In full and without changes, output the data.

::: DATA FOR ANALYSIS :::

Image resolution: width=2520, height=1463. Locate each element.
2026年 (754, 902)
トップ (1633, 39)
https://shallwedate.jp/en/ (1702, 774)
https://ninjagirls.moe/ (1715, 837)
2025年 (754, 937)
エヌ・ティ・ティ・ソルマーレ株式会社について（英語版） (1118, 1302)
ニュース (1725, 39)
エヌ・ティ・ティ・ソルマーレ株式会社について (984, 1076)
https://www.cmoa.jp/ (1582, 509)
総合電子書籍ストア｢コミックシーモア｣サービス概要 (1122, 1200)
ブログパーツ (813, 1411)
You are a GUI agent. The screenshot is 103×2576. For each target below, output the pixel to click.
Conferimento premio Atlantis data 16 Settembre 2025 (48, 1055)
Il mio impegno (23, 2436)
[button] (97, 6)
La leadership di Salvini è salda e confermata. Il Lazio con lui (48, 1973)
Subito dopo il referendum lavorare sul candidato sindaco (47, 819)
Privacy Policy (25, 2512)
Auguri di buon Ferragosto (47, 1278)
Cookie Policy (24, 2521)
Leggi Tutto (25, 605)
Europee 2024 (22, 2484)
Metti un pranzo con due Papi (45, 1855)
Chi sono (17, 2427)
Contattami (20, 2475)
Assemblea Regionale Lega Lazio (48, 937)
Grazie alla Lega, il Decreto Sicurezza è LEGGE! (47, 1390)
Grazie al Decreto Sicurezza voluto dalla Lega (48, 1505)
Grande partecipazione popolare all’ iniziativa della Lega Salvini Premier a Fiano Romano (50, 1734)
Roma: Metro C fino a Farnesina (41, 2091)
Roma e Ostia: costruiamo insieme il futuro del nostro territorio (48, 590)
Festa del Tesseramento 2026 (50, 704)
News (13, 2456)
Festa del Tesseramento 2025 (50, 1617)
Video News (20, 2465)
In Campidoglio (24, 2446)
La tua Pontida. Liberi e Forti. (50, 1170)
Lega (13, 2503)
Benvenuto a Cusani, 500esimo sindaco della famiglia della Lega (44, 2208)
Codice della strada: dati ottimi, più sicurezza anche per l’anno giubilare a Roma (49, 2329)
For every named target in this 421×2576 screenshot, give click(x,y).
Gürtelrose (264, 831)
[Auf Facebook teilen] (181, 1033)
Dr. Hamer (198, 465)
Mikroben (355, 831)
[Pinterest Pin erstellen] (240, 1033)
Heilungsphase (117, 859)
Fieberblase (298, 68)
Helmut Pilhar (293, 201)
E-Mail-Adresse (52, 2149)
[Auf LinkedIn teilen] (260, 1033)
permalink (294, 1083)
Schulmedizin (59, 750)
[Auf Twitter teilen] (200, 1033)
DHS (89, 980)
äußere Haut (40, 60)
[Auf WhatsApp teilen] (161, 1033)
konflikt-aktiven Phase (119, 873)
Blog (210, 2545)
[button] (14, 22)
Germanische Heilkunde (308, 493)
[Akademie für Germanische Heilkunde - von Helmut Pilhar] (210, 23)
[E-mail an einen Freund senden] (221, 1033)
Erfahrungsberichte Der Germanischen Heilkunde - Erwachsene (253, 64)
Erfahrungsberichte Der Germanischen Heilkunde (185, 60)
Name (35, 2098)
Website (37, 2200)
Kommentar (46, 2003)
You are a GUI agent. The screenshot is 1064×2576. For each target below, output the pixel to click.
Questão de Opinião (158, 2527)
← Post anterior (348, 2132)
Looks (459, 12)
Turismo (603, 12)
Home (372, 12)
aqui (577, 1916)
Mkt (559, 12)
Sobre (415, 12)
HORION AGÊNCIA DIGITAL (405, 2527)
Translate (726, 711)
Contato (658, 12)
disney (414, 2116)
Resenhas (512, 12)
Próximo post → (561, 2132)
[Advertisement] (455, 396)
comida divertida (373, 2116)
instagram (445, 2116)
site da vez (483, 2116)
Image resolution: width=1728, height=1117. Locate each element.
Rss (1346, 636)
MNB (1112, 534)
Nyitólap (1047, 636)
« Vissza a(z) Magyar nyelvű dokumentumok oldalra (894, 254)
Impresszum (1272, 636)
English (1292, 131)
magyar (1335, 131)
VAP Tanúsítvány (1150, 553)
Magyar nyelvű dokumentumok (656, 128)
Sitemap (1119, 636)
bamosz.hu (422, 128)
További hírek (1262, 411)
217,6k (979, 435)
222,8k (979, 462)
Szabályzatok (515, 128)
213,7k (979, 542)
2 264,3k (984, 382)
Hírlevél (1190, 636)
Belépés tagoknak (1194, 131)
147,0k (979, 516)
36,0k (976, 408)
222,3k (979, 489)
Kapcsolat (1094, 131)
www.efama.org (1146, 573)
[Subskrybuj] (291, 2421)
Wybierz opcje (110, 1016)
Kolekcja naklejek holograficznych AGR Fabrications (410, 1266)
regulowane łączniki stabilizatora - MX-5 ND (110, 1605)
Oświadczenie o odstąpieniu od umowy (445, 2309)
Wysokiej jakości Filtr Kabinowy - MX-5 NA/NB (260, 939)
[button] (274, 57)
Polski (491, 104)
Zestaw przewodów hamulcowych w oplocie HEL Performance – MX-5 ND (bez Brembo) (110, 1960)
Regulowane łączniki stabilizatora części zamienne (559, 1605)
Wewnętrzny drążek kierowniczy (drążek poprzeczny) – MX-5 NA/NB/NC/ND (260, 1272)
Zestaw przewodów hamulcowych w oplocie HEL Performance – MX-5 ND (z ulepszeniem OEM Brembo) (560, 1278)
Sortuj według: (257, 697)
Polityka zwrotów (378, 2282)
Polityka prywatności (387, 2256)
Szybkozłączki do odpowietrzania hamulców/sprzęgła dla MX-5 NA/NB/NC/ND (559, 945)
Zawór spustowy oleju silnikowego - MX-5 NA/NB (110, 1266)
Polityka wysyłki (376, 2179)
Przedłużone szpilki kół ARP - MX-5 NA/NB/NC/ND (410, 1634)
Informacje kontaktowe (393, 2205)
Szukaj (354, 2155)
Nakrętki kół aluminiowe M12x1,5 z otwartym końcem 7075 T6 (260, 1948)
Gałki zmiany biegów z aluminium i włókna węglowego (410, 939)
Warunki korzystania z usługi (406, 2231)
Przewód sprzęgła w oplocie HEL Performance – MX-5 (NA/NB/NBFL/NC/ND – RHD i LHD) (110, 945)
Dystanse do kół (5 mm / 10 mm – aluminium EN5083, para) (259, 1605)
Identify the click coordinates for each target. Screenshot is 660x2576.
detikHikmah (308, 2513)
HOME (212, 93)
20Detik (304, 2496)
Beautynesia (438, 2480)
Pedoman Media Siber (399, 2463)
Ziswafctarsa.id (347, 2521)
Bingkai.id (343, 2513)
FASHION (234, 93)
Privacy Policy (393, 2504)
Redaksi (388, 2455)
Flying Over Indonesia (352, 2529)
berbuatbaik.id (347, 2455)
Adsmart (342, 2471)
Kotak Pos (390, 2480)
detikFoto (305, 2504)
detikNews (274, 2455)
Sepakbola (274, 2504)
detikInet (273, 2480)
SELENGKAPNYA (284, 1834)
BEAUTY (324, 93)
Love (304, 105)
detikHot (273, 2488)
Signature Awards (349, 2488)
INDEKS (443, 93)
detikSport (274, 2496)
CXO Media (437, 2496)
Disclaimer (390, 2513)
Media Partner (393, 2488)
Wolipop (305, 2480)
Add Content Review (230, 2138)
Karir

:::

**EXERCISE OUTPUT**
Image resolution: width=2520, height=1463. Locate each element.
2026年 (754, 902)
トップ (1633, 39)
https://shallwedate.jp/en/ (1702, 774)
https://ninjagirls.moe/ (1715, 837)
2025年 (754, 937)
エヌ・ティ・ティ・ソルマーレ株式会社について（英語版） (1118, 1302)
ニュース (1725, 39)
エヌ・ティ・ティ・ソルマーレ株式会社について (984, 1076)
https://www.cmoa.jp/ (1582, 509)
総合電子書籍ストア｢コミックシーモア｣サービス概要 (1122, 1200)
ブログパーツ (813, 1411)
You are a GUI agent. The screenshot is 103×2576. For each target below, output the pixel to click.
Conferimento premio Atlantis data 16 Settembre 2025 (48, 1055)
Il mio impegno (23, 2436)
[button] (97, 6)
La leadership di Salvini è salda e confermata. Il Lazio con lui (48, 1973)
Subito dopo il referendum lavorare sul candidato sindaco (47, 819)
Privacy Policy (25, 2512)
Auguri di buon Ferragosto (47, 1278)
Cookie Policy (24, 2521)
Leggi Tutto (25, 605)
Europee 2024 (22, 2484)
Metti un pranzo con due Papi (45, 1855)
Chi sono (17, 2427)
Contattami (20, 2475)
Assemblea Regionale Lega Lazio (48, 937)
Grazie alla Lega, il Decreto Sicurezza è LEGGE! (47, 1390)
Grazie al Decreto Sicurezza voluto dalla Lega (48, 1505)
Grande partecipazione popolare all’ iniziativa della Lega Salvini Premier a Fiano Romano (50, 1734)
Roma: Metro C fino a Farnesina (41, 2091)
Roma e Ostia: costruiamo insieme il futuro del nostro territorio (48, 590)
Festa del Tesseramento 2026 (50, 704)
News (13, 2456)
Festa del Tesseramento 2025 (50, 1617)
Video News (20, 2465)
In Campidoglio (24, 2446)
La tua Pontida. Liberi e Forti. (50, 1170)
Lega (13, 2503)
Benvenuto a Cusani, 500esimo sindaco della famiglia della Lega (44, 2208)
Codice della strada: dati ottimi, più sicurezza anche per l’anno giubilare a Roma (49, 2329)
For every named target in this 421×2576 screenshot, give click(x,y).
Gürtelrose (264, 831)
[Auf Facebook teilen] (181, 1033)
Dr. Hamer (198, 465)
Mikroben (355, 831)
[Pinterest Pin erstellen] (240, 1033)
Heilungsphase (117, 859)
Fieberblase (298, 68)
Helmut Pilhar (293, 201)
E-Mail-Adresse (52, 2149)
[Auf LinkedIn teilen] (260, 1033)
permalink (294, 1083)
Schulmedizin (59, 750)
[Auf Twitter teilen] (200, 1033)
DHS (89, 980)
äußere Haut (40, 60)
[Auf WhatsApp teilen] (161, 1033)
konflikt-aktiven Phase (119, 873)
Blog (210, 2545)
[button] (14, 22)
Germanische Heilkunde (308, 493)
[Akademie für Germanische Heilkunde - von Helmut Pilhar] (210, 23)
[E-mail an einen Freund senden] (221, 1033)
Erfahrungsberichte Der Germanischen Heilkunde - Erwachsene (253, 64)
Erfahrungsberichte Der Germanischen Heilkunde (185, 60)
Name (35, 2098)
Website (37, 2200)
Kommentar (46, 2003)
You are a GUI agent. The screenshot is 1064×2576. For each target below, output the pixel to click.
Questão de Opinião (158, 2527)
← Post anterior (348, 2132)
Looks (459, 12)
Turismo (603, 12)
Home (372, 12)
aqui (577, 1916)
Mkt (559, 12)
Sobre (415, 12)
HORION AGÊNCIA DIGITAL (405, 2527)
Translate (726, 711)
Contato (658, 12)
disney (414, 2116)
Resenhas (512, 12)
Próximo post → (561, 2132)
[Advertisement] (455, 396)
comida divertida (373, 2116)
instagram (445, 2116)
site da vez (483, 2116)
Image resolution: width=1728, height=1117. Locate each element.
Rss (1346, 636)
MNB (1112, 534)
Nyitólap (1047, 636)
« Vissza a(z) Magyar nyelvű dokumentumok oldalra (894, 254)
Impresszum (1272, 636)
English (1292, 131)
magyar (1335, 131)
VAP Tanúsítvány (1150, 553)
Magyar nyelvű dokumentumok (656, 128)
Sitemap (1119, 636)
bamosz.hu (422, 128)
További hírek (1262, 411)
217,6k (979, 435)
222,8k (979, 462)
Szabályzatok (515, 128)
213,7k (979, 542)
2 264,3k (984, 382)
Hírlevél (1190, 636)
Belépés tagoknak (1194, 131)
147,0k (979, 516)
36,0k (976, 408)
222,3k (979, 489)
Kapcsolat (1094, 131)
www.efama.org (1146, 573)
[Subskrybuj] (291, 2421)
Wybierz opcje (110, 1016)
Kolekcja naklejek holograficznych AGR Fabrications (410, 1266)
regulowane łączniki stabilizatora - MX-5 ND (110, 1605)
Oświadczenie o odstąpieniu od umowy (445, 2309)
Wysokiej jakości Filtr Kabinowy - MX-5 NA/NB (260, 939)
[button] (274, 57)
Polski (491, 104)
Zestaw przewodów hamulcowych w oplocie HEL Performance – MX-5 ND (bez Brembo) (110, 1960)
Regulowane łączniki stabilizatora części zamienne (559, 1605)
Wewnętrzny drążek kierowniczy (drążek poprzeczny) – MX-5 NA/NB/NC/ND (260, 1272)
Zestaw przewodów hamulcowych w oplocie HEL Performance – MX-5 ND (z ulepszeniem OEM Brembo) (560, 1278)
Sortuj według: (257, 697)
Polityka zwrotów (378, 2282)
Polityka prywatności (387, 2256)
Szybkozłączki do odpowietrzania hamulców/sprzęgła dla MX-5 NA/NB/NC/ND (559, 945)
Zawór spustowy oleju silnikowego - MX-5 NA/NB (110, 1266)
Polityka wysyłki (376, 2179)
Przedłużone szpilki kół ARP - MX-5 NA/NB/NC/ND (410, 1634)
Informacje kontaktowe (393, 2205)
Szukaj (354, 2155)
Nakrętki kół aluminiowe M12x1,5 z otwartym końcem 7075 T6 (260, 1948)
Gałki zmiany biegów z aluminium i włókna węglowego (410, 939)
Warunki korzystania z usługi (406, 2231)
Przewód sprzęgła w oplocie HEL Performance – MX-5 (NA/NB/NBFL/NC/ND – RHD i LHD) (110, 945)
Dystanse do kół (5 mm / 10 mm – aluminium EN5083, para) (259, 1605)
Identify the click coordinates for each target. Screenshot is 660x2576.
detikHikmah (308, 2513)
HOME (212, 93)
20Detik (304, 2496)
Beautynesia (438, 2480)
Pedoman Media Siber (399, 2463)
Ziswafctarsa.id (347, 2521)
Bingkai.id (343, 2513)
FASHION (234, 93)
Privacy Policy (393, 2504)
Redaksi (388, 2455)
Flying Over Indonesia (352, 2529)
berbuatbaik.id (347, 2455)
Adsmart (342, 2471)
Kotak Pos (390, 2480)
detikFoto (305, 2504)
detikNews (274, 2455)
Sepakbola (274, 2504)
detikInet (273, 2480)
SELENGKAPNYA (284, 1834)
BEAUTY (324, 93)
Love (304, 105)
detikHot (273, 2488)
Signature Awards (349, 2488)
INDEKS (443, 93)
detikSport (274, 2496)
CXO Media (437, 2496)
Disclaimer (390, 2513)
Media Partner (393, 2488)
Wolipop (305, 2480)
Add Content Review (230, 2138)
Karir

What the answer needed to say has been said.